Book I Read January 23rd, 2022

I wrote a lot and I read a lot and I ate a lot of tofu. Enjoying my days of exaggerated solitude.

False Starts: A Memoir of San Quentin and Other Prisons by Malcolm Braly – A fascinating and readable history of the first half of the author's life. This is fascinating simply as a (seemingly accurate) account of the life of a small time criminal, but Braly is also a perceptive and sympathetic critic of his society and his own circumstance, the injustices and personal failings which led him to waste 25 odd years in state correctional facilities.

The World Elsewhere by Nirmal Verma – Verma was (is? He might still be alive) of Indian descent but he spent much of his life in the communist Czech Republic, and there are shades of the Eastern European short story tradition in his listless narrators, oppressed by shadowy forces and the relentless turmoil of their own mind. Some hit harder than other but basically I thought these were strong.

Wings of Stone by Linda Ty-Casper – An expatriate Filipino returns to his homeland in the days before the ousting of the Marcos regime, attempts to reconcile the mysteries of his own heritage, homeland, purpose. I can't say it was my favorite thing I ever read in this vein, but I didn't hate it neither.

A Man's Head by Simenon – I'm going to stop trying to think up funny lines for these.

Evicted: Poverty and Profit in the American City by Matthew Desmond – An exhaustively researched, tragically compelling examination of the ways in which our housing market and laws perpetrate inequality and injustice. I gather everyone read this about 10 years ago but it was worth your time then and if you haven't picked it up it's probably worth your time now. Engaging, fascinating, and horrible.

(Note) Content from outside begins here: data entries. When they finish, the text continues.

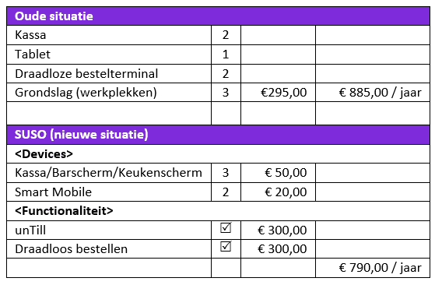This screenshot has width=435, height=285.
Task: Click the Kassa/Barscherm/Keukenscherm cell
Action: [x=109, y=173]
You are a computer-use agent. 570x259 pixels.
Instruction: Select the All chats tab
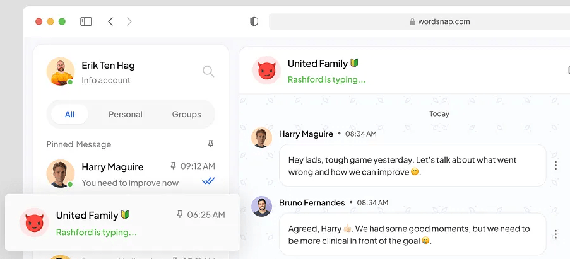(69, 114)
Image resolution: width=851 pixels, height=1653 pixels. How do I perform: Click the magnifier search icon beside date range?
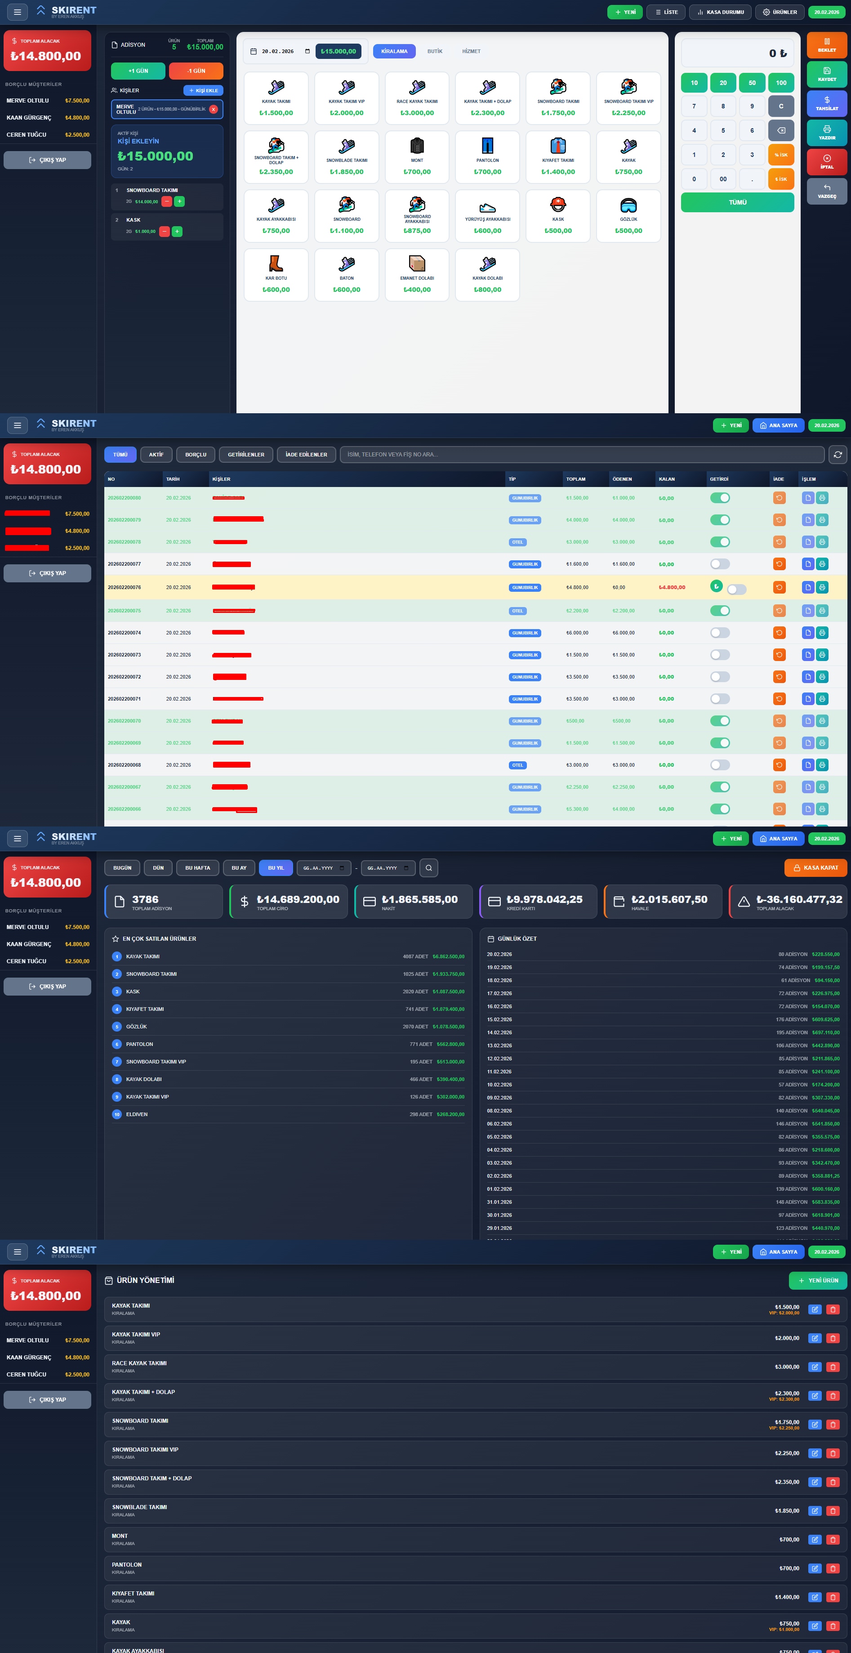428,868
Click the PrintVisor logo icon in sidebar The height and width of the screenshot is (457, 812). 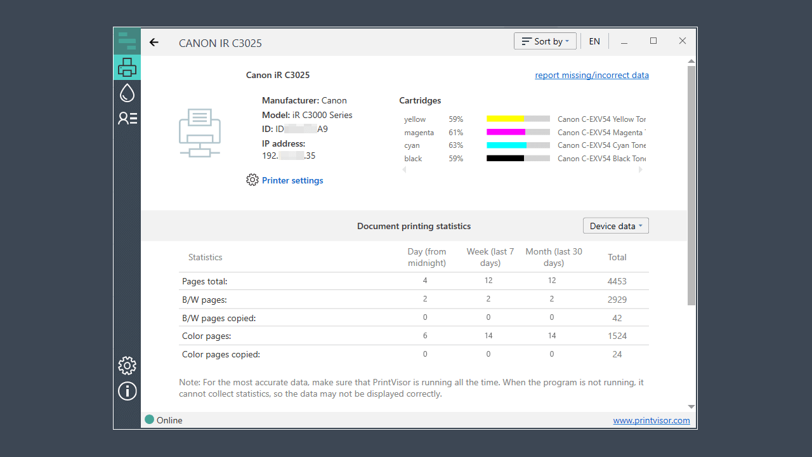[x=127, y=41]
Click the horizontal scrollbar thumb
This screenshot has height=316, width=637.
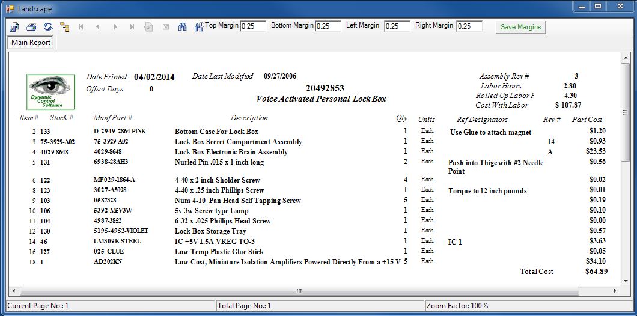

Anti-Education by Friedrich Nietzsche – A series of lectures the author gave at the beginning of his career attacking the German university system. His essential thesis – that the expansion of education to less capable individuals, along with academia's increasing obsession with minutia, would ruin the ideal of classical education as creating truly thoughtful, cultured individuals, seems indisputable, and looking back some 130 years on one is, as always, impressed with Nietzsche's prophetic powers. Of course, as is always also the case with Nietzsche, once we get beyond diagnosis the entire thrust falls apart into a lot of vague, soaring, dull Teutonic pseudo-poetry. I remember telling my favorite professor that Nietzsche was the best philosopher to read on the can, because he was funny and you could get through him quick, and my mentor replied something to the effect of he was best kept there. Which is mean and not altogether true but it's a little true.

Cathedral of the August Heat by Pierre Clitandre – A tale of the Haitian slums, told in part through myth and legend and in part through the earthy and despairing misadventures of its inhabitant. Vivid, lyrical, horrifying, good.

Not a Crime to be Poor by Peter Edelman – An exhaustive if not exactly narratively fascinating account of the many ways we screw poor people in this country. I knew about a lot of them, but not all!